Is janusgraph more recommend to use?


gobi....@...
 

Hi guys,

I am currently running Cassandra cluster in production and recently I'm exploring janusgraph. I tried janusgraph server+ Cassandra+ES. I have some doubts like,
1. Is Janusgraph give (queries execution)results more efficiently than Cassandra using indexing?
2. Any advantages more than Cassandra?
3. Kindly advice me to setup janusgraph cluster with high availability and fault tolerance.
4. Is there any backup solution available for janusgraph?
5. Any migration way available for migrate the data?

Thanks in advance.


Aaron Ploetz <aaron...@...>
 

1. Yes, Cassandra secondary indexes are anti-patterns.  With JanusGraph, node and relationship data are stored together to increase traversal efficiency.  Do note, that JanusGraph will create its own Cassandra keyspace(s), and store data differently than a simple CRUD application would.  You can't just put JanusGraph on top of an existing Cassandra cluster and expect graph traversals to work.  Data has to be loaded/written through the JanusGraph process.

2. Let's be clear on something here.  Cassandra is a partitioned row store, and JanusGraph is a graph database.  They do not support similar use cases.  Therefore, the advantage is simple: if your application requires data relationship traversals, JanusGraph can do it and Cassandra cannot.  If you need to store data across partitions in "wide rows" while supporting a scalable query pattern, that's what Cassandra does well.

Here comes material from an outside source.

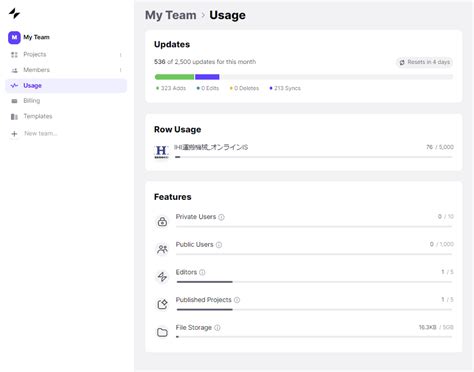Expand the Members sidebar chevron

(x=121, y=70)
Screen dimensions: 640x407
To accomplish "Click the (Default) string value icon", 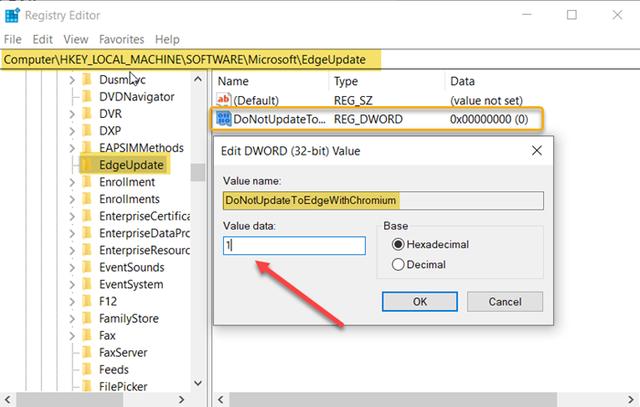I will (x=224, y=99).
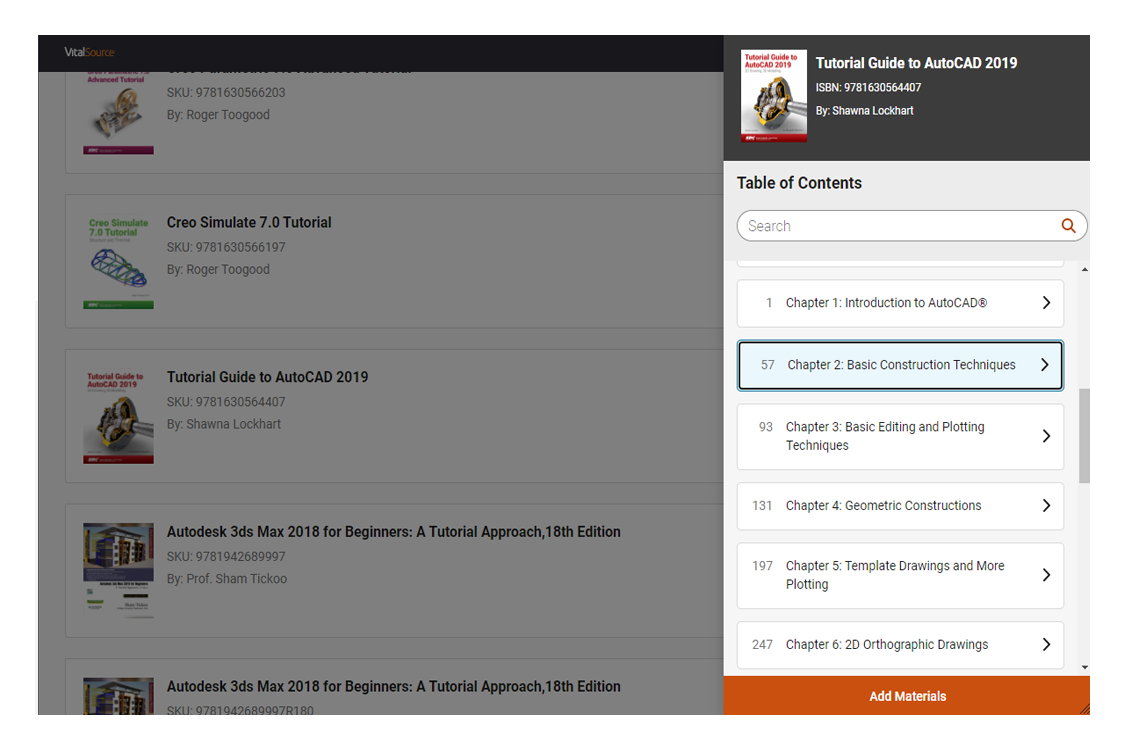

3. Check out the configuration documentation.  Also, the conf/ directory comes with several configuration files which you can use as a template to get started.  Pick the one that serves your architecture, add the IPs and authentication creds, and reference it from within your gremlin-server.yaml:

graphs: {
  graph: conf/janusgraph-cql-es-server.properties
}

As for HA, it is a good idea to run multiple JanusGraph server processes, which all use the same Cassandra and ElasticSearch clusters as a backend.  I usually build out Cassandra keyspaces with a replication factor (RF) of 3.  Because of this, it makes sense to build Cassandra clusters in multiples of 3 nodes, as well.  Likewise, HA will be improved if you can build instances on multiple availability zones (AZ).  I usually deploy my infra in configurations where the number of AZs == RF, and spread instances evenly across them.  This way, you can lose an entire AZ, and still be able to serve operations at QUORUM consistency.  I'll also build at least one JanusGraph instance in each AZ, for the same reason.

4. I am not aware of an all-encompassing backup solution for JanusGraph.  Typically, you would rely on the backup tools native to the storage layer (use Medusa or something specific to Cassandra).  Perhaps someone else can answer this better than I?

5. Not really.  As use cases can vary, most ETL solutions are custom built.  Spark can be used to load data into JanusGraph.

Regards,

Aaron


On Fri, Jun 5, 2020 at 12:50 PM gobi.ganesan via JanusGraph users <janusgra...@...> wrote:
Hi guys,

I am currently running Cassandra cluster in production and recently I'm exploring janusgraph. I tried janusgraph server+ Cassandra+ES. I have some doubts like,
1. Is Janusgraph give (queries execution)results more efficiently than Cassandra using indexing?
2. Any advantages more than Cassandra?
3. Kindly advice me to setup janusgraph cluster with high availability and fault tolerance.
4. Is there any backup solution available for janusgraph?
5. Any migration way available for migrate the data?

Thanks in advance.

--
You received this message because you are subscribed to the Google Groups "JanusGraph users" group.
To unsubscribe from this group and stop receiving emails from it, send an email to janusgra...@....
To view this discussion on the web visit https://groups.google.com/d/msgid/janusgraph-users/a1e3a80e-a079-4f8d-9535-76204ce38ae9o%40googlegroups.com.


Gobi Ganesan <gobi....@...>
 



Thank you for your valuable reply @Aaron Ploetz.